Forty million fewer aircraft seats than anticipated are available this summer after the worldwide grounding of the Boeing 737 Max.

Aviation authorities banned the jet after two tragedies blamed on a flawed anti-stall system claimed a total of 346 lives.

The first crash, in Indonesia in October 2018, killed 189 people. A second 737 Max accident in Ethiopia in March 2019 claimed another 157 lives.

In both cases, a faulty sensor triggered software that tilted the nose down with overwhelming force. The aircraft was grounded a few days after the second crash.

Boeing is working on a fix, and hopes the aircraft will be flying commercially again by October.

Meanwhile the schedule provider, OAG, has compared planned 737 Max capacity announced by airlines before the grounding with their present plans.

“The numbers are staggering,” writes the senior aviation analyst, John Grant in a new blog.

One airline, China Southern, has 3.6 million fewer seats to sell this summer.

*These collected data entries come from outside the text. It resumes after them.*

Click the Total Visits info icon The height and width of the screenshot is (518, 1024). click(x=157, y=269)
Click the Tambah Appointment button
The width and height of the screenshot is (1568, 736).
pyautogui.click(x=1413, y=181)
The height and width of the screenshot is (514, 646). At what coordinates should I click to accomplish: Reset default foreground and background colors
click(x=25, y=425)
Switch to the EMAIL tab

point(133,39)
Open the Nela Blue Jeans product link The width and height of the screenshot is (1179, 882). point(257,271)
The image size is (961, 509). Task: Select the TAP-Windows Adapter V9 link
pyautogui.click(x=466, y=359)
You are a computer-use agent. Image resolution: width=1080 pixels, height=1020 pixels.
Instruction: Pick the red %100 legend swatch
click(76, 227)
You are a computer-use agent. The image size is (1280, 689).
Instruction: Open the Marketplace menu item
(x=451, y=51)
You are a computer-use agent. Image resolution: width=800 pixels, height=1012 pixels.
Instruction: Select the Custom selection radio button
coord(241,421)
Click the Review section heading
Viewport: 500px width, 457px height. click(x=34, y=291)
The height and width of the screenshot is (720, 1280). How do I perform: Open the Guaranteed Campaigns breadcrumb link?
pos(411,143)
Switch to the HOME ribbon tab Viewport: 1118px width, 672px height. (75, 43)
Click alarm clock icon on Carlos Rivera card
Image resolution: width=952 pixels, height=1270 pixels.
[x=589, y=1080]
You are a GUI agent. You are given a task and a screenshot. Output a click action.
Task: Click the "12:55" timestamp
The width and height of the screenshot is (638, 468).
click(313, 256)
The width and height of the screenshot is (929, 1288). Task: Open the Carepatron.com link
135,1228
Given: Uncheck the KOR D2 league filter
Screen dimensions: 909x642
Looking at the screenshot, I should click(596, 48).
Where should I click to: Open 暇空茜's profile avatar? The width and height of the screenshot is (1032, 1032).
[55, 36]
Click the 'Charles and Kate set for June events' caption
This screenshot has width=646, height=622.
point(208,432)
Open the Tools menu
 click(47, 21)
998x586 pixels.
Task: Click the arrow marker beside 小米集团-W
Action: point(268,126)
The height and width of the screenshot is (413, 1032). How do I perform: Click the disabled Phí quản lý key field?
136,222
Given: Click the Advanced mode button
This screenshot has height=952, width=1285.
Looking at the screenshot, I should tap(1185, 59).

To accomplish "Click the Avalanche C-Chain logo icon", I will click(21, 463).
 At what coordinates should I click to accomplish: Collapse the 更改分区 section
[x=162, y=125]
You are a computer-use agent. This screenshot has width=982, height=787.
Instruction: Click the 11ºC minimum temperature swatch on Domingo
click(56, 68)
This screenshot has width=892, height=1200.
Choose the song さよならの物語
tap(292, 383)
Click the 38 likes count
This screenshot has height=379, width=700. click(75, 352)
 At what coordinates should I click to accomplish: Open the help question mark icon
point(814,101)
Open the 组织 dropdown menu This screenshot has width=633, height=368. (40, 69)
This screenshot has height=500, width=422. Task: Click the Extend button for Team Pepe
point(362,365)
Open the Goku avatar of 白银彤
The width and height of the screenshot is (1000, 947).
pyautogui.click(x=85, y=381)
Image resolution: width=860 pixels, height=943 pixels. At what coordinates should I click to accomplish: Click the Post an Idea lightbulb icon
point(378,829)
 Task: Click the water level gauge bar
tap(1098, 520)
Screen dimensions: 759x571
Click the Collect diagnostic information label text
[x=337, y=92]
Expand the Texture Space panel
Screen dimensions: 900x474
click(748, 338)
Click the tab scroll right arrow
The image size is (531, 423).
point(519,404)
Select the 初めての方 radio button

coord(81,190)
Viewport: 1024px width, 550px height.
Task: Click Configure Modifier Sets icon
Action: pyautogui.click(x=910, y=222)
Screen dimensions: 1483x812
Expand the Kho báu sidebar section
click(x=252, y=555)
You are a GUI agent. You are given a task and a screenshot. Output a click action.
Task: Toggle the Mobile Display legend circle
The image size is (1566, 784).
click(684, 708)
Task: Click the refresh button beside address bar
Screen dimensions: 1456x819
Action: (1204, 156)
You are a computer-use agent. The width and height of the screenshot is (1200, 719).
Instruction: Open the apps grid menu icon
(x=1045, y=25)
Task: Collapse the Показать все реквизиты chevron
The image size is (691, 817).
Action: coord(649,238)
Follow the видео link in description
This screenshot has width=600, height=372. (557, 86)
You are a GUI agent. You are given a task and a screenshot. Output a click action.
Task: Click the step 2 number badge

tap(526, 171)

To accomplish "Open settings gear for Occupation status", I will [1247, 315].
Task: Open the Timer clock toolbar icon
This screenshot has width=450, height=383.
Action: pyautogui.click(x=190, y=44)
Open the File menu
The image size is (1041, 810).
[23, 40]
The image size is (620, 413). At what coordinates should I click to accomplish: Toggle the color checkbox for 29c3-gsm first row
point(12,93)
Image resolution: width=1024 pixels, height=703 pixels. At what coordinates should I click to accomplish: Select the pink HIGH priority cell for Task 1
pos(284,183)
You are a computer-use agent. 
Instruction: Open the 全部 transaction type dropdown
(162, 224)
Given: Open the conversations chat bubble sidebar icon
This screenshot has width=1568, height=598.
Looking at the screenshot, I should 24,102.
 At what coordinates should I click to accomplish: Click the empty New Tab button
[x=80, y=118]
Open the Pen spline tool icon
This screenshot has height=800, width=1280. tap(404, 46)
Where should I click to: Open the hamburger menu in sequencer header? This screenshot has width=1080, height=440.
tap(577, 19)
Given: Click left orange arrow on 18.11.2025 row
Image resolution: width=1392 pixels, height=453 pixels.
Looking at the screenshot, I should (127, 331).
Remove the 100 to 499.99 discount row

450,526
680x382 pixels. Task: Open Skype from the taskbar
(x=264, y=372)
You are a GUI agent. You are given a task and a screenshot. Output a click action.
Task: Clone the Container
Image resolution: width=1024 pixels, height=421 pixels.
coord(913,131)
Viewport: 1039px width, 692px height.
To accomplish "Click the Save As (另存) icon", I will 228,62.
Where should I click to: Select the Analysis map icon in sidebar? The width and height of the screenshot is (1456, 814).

Norwegian, the biggest UK-focused operator of the Boeing 737 Max at the time of the grounding, shows a reduction of 3.4 million.

Air Canada has 3.3 million fewer seats, while Tui Airways features in the top 10 with a cut in capacity of 900,000. Tui operated the jet from Manchester until the grounding.

Mr Grant writes: “Last-minute schedule adjustments are, we know, challenging for any carrier, but the scale of the B737 Max grounding has been very disruptive for many.”

“Some carriers may have had a higher dependency on Max flying, some may have had quicker and cheaper access to alternate aircraft, and some may perhaps have been able to mitigate some of their cost.

“Alongside the cost there will also be a loss of revenue for many airlines, some of whom may have sold more cheaper advanced purchase capacity based on B737 Max capacity and then found themselves unable to ‘revenue manage’ their flights as originally intended.”

In other words, with lower-capacity aircraft standing in for the Boeing 737 Max, the airlines have fewer seats available than expected to sell at short notice and high prices.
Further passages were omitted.